R_2: We agree that a brief discussion about BMA vs ensemble combination would be helpful. Your feedback is welcome, but we would be inclined to highlight the assumptions that one is required to make for BMA to optimal, and highlight the differences with ensemble combination.

We agree that ruling out dynamic trees was premature. In response to your comment we ran some preliminary experiments evaluating dynamic trees in an “online” setting using the dynaTree R package. (Note that while dynamic trees employ ‘linear leaves’ or ‘constant leaves’ for regression tasks, they use ‘multinomial leaves’ for classification tasks.)

We set n_particles=100, n_passes=R=2 (the code doesn’t seem to allow n_passes=1) and set the remaining parameters to their default values. Here is test accuracy as a function of the fraction of training data (setup similar to Fig 3 is):
usps: [ 0.737 0.776 0.791 0.804 0.814 0.822 0.824 0.833 0.837 0.842]
satimage: [ 0.796 0.805 0.825 0.826 0.837 0.839 0.834 0.84 0.842 0.846]
letter: [ 0.606 0.692 0.725 0.748 0.763 0.784 0.798 0.805 0.817 0.823]
dna: [ 0.768 0.858 0.864 0.879 0.866 0.882 0.898 0.906 0.902 0.904]
We observe that MF achieves significantly higher test accuracies than dynamic trees on usps, satimage and letter. On dna dataset, dynamic trees outperform MF (indicating the usefulness of using labels to guide splits) --- however, MF on only the 60 most “relevant” features (MF^\dagger) achieves similar performance as dynamic trees. Perhaps we are old fashioned, but we think it would be wise to perform a more rigorous experimental study with peer review before publishing any claims about dynamic trees though. Feedback welcome.

R_36: Your extensive comments are very much appreciated. Given space limitations, we can only make a few comments.

Sensitivity to scaling the features: Yes, we assume that all features have been scaled appropriately. While ORF-Saffari makes essentially the same assumption (in order to choose sensible candidate split locations where both children are non-empty), we agree it would be worthwhile to search for methods that do not. This is yet more research to pursue!

Re: balanced trees. We computed the average depth of the trees in the forest (where depth of a leaf node is weighted by fraction of data points at that leaf node):
usps: log2(N)=12.8, depth=19.1+-1.3
dna: log2(N)=10.5, depth=12+-0.3
letter: log2(N)=13.9, depth=23.2+-1.8
satimages: log2(N)=11.6, depth=17.4+-1.6
The values suggest that the depth of the forest scales as log(N) rather than N, but this deserves more attention.

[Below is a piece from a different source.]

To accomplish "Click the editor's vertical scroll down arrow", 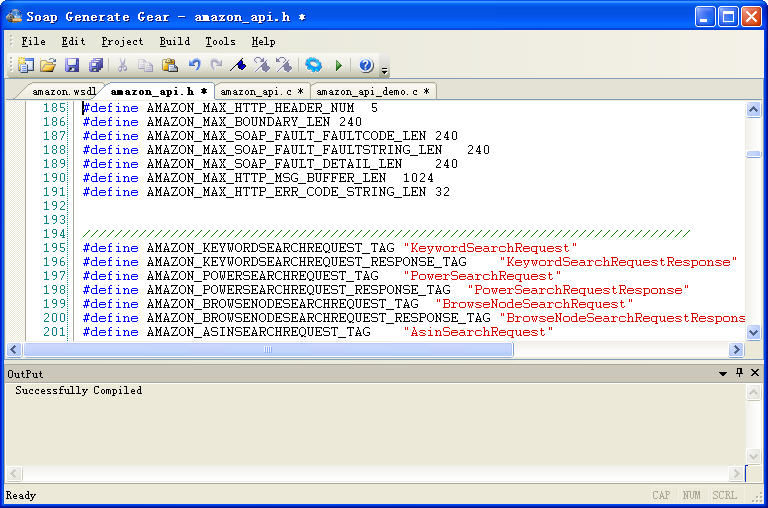I will (753, 332).
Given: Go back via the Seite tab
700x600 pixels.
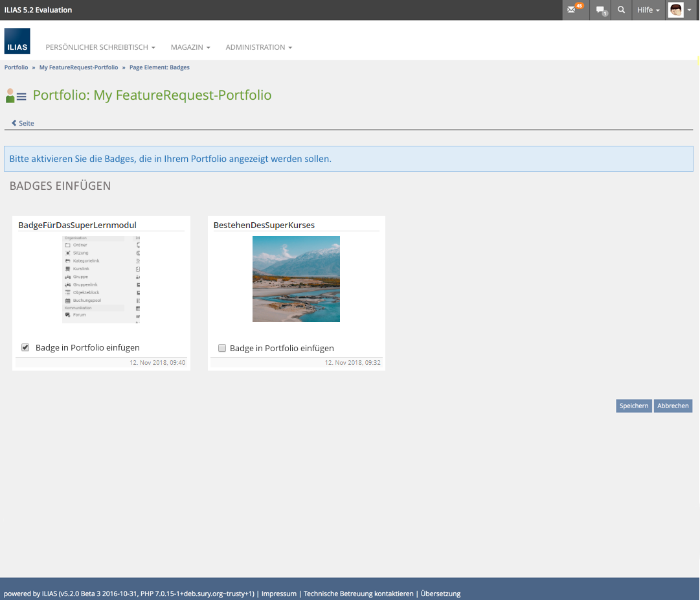Looking at the screenshot, I should coord(23,123).
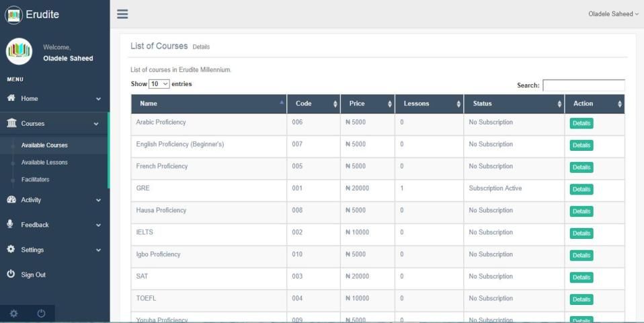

Readability and organization: This paper has undergone several iterations with feedback from colleagues. An earlier version, which did not lead up to Mondrian Forests first by building up notation for decision trees confused several readers who were decision tree experts but not probabilistic modeling experts. Likewise, we considered describing “IKN without all of the HPYP and NSP build-up”, but then the dependence on the edge lengths seems like a hack. Your suggestion about simplifying the presentation based on lambda=infinity is interesting. That said, it is difficult to understand how to handle leaf nodes and the requisite smoothing without knowing the guiding principles. We tried to simplify the text such that it contains principled model definition as well as sufficient amount of intuition. While some of the text could be tailored to the specific experimental setup in this paper, we believe that the probabilistic foundations are useful for others interested in building on this work. We provide detailed pseudocode for those interested in re-implementing the algorithm (our python implementation will be made publicly available as well).